EXERCISE BRIEF:
From the first line to the last, copy the data below word for word.

DATASET:

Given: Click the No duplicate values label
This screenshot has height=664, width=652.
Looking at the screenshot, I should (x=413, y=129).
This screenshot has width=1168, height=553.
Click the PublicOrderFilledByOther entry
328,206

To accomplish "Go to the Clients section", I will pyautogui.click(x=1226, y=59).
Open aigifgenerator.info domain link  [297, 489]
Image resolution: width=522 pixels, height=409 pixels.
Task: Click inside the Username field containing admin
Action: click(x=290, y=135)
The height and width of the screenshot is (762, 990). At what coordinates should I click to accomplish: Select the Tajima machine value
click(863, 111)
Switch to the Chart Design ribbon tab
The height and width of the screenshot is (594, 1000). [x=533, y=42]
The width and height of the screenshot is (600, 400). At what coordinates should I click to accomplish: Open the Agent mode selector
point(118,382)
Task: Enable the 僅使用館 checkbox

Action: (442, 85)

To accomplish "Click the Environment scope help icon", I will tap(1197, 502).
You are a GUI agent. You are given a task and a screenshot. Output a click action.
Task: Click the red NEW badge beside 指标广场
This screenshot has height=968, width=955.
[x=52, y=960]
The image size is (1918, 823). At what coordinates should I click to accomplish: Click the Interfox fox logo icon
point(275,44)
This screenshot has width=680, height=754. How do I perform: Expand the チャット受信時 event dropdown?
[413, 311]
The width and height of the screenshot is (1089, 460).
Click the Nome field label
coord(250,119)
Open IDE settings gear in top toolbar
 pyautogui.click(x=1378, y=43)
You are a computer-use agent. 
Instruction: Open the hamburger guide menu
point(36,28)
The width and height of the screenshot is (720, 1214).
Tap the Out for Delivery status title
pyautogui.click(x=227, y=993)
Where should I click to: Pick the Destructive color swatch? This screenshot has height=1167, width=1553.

RESULT OF THIS TASK:
Given: Click the No duplicate values label
This screenshot has height=664, width=652.
Looking at the screenshot, I should (x=413, y=129).
This screenshot has width=1168, height=553.
Click the PublicOrderFilledByOther entry
328,206

To accomplish "Go to the Clients section", I will pyautogui.click(x=1226, y=59).
Open aigifgenerator.info domain link  [297, 489]
Image resolution: width=522 pixels, height=409 pixels.
Task: Click inside the Username field containing admin
Action: click(x=290, y=135)
The height and width of the screenshot is (762, 990). At what coordinates should I click to accomplish: Select the Tajima machine value
click(863, 111)
Switch to the Chart Design ribbon tab
The height and width of the screenshot is (594, 1000). [x=533, y=42]
The width and height of the screenshot is (600, 400). At what coordinates should I click to accomplish: Open the Agent mode selector
point(118,382)
Task: Enable the 僅使用館 checkbox

Action: (442, 85)

To accomplish "Click the Environment scope help icon", I will tap(1197, 502).
You are a GUI agent. You are given a task and a screenshot. Output a click action.
Task: Click the red NEW badge beside 指标广场
This screenshot has height=968, width=955.
[x=52, y=960]
The image size is (1918, 823). At what coordinates should I click to accomplish: Click the Interfox fox logo icon
point(275,44)
This screenshot has width=680, height=754. How do I perform: Expand the チャット受信時 event dropdown?
[413, 311]
The width and height of the screenshot is (1089, 460).
Click the Nome field label
coord(250,119)
Open IDE settings gear in top toolbar
 pyautogui.click(x=1378, y=43)
You are a computer-use agent. 
Instruction: Open the hamburger guide menu
point(36,28)
The width and height of the screenshot is (720, 1214).
Tap the Out for Delivery status title
pyautogui.click(x=227, y=993)
Where should I click to: Pick the Destructive color swatch? This screenshot has height=1167, width=1553.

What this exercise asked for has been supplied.